Screenshot grounding data
*** Begin section ***

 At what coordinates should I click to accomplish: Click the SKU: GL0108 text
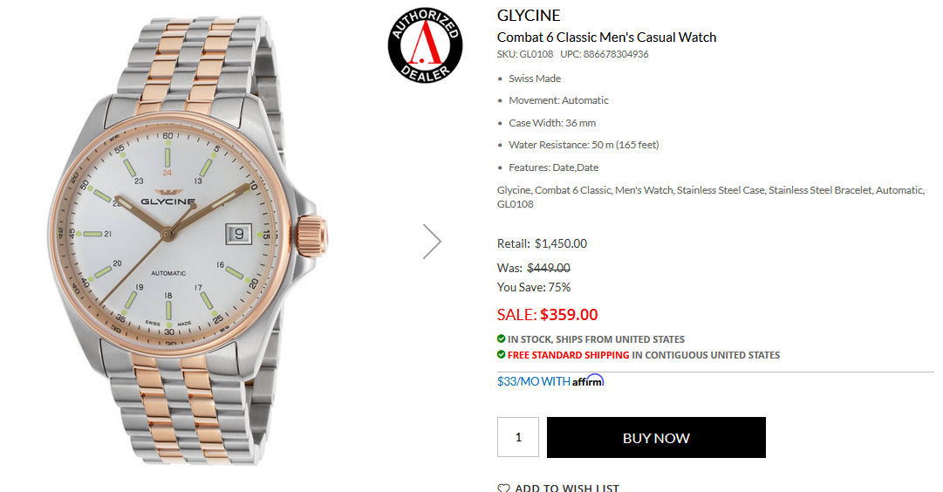tap(525, 54)
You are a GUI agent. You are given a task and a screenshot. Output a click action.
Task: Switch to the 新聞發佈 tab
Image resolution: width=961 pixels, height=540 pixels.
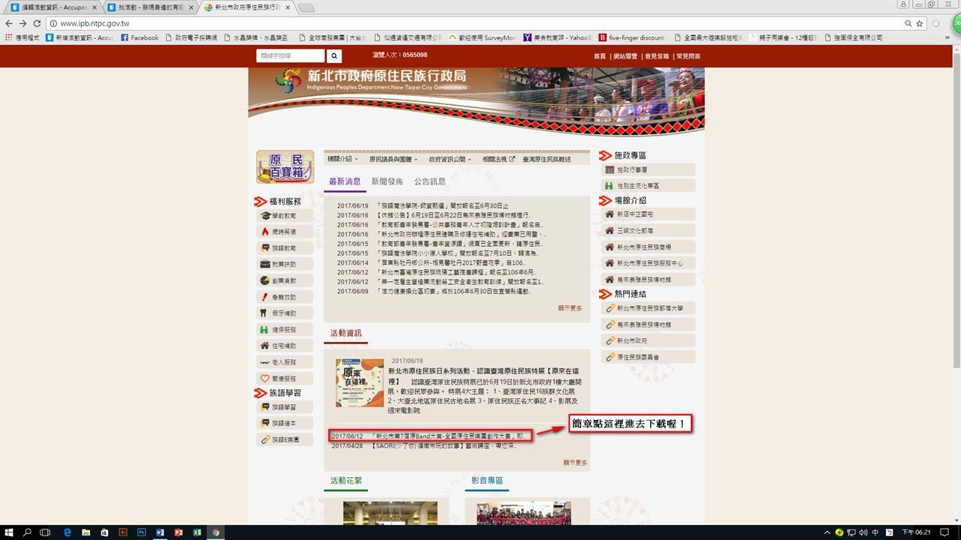pos(387,182)
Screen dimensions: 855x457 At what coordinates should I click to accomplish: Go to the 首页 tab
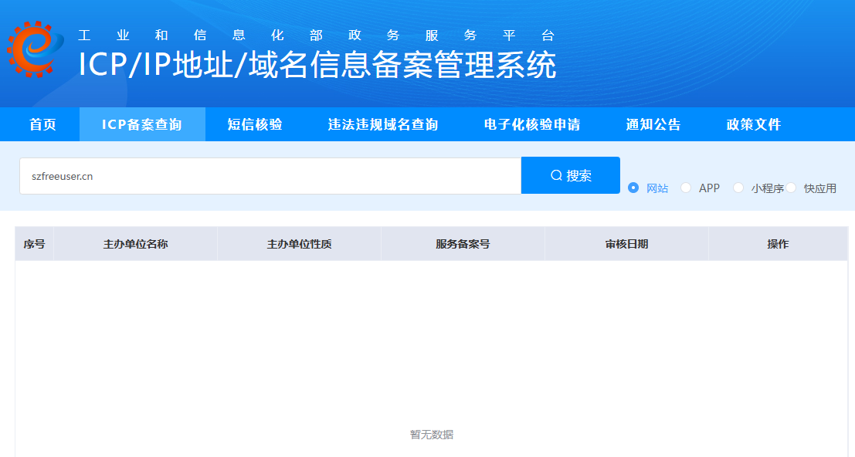pos(42,124)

*** End section ***

#### [Problem requirements]
Transcribe nothing but the lines from the one containing "Image resolution: width=961" through the final line of the records, exactly as written and without pictures.

#### [Written solution]
Image resolution: width=961 pixels, height=540 pixels.
pos(387,182)
Screen dimensions: 855x457 At what coordinates should I click to accomplish: Go to the 首页 tab
pos(42,124)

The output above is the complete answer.